El privilegio de pudrirse bajo el altar: la obsesión medieval por enterrarse en las iglesias

 


En la Edad Media, el lugar de tu descanso eterno decía tanto de ti como tus acciones en vida. Morir no era el final, era el inicio de una nueva carrera espiritual… y como en vida, las mejores plazas estaban reservadas para los poderosos.

Los más afortunados –reyes, nobles, obispos, mecenas– no se enterraban fuera, en el cementerio común, sino dentro de la iglesia, lo más cerca posible del altar. ¿El motivo? Cuanto más cerca del sagrario, más cerca de Dios. Se creía que el alma recibía las bendiciones de cada misa celebrada sobre su tumba. Algunos incluso dejaban dinero estipulado para que se oficiaran misas perpetuas en su memoria. Un "pase VIP" al más allá.

Los templos se convirtieron en auténticos cementerios interiores. Suelos de piedra bajo los que reposaban generaciones de muertos ilustres. Con los años, el hedor de la descomposición se volvió insoportable. Iglesias llenas de vapores nauseabundos, fieles desmayados, monjes obligados a taparse la nariz… pero nadie se atrevía a cuestionar la costumbre. Era un símbolo de prestigio, y el prestigio olía a muerte.
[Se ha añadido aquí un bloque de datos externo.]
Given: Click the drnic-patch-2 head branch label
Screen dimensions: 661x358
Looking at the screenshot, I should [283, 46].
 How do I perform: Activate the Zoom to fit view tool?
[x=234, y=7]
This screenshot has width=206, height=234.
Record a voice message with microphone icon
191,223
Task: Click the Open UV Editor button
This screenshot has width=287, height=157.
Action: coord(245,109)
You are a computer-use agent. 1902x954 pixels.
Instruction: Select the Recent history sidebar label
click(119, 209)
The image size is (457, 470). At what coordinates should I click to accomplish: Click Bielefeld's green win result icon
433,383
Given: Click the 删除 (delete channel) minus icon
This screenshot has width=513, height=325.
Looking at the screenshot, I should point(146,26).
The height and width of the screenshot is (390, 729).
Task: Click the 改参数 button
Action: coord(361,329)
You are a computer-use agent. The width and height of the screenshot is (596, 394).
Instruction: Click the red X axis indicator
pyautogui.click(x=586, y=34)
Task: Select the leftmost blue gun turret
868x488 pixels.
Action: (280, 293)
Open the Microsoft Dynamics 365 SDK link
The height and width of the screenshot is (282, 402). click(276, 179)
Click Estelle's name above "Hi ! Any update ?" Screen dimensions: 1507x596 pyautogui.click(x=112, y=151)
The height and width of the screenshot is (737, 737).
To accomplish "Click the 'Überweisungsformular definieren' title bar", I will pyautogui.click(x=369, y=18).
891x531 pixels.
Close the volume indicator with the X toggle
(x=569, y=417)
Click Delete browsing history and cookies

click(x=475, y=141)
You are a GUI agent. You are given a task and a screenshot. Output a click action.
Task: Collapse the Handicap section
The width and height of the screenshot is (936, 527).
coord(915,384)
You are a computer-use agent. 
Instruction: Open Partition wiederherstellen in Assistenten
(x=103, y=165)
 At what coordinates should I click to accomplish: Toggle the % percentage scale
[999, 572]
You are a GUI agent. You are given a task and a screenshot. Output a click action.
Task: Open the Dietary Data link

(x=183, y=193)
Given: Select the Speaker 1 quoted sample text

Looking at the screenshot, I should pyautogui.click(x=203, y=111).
Algunas iglesias llegaron a tener decenas de cuerpos apilados bajo las losas, sin apenas separación. Había tal saturación que, en ciertos casos, se retiraban los huesos de los antiguos para hacer sitio a los nuevos, guardándolos en osarios comunes.

No fue hasta el siglo XVIII cuando se prohibieron estos enterramientos dentro de los templos, en gran parte por razones sanitarias. Pero durante siglos, reposar bajo el altar fue el mayor honor funerario posible, aunque ello convirtiera a las casas de Dios en auténticas catacumbas sobre suelo santo.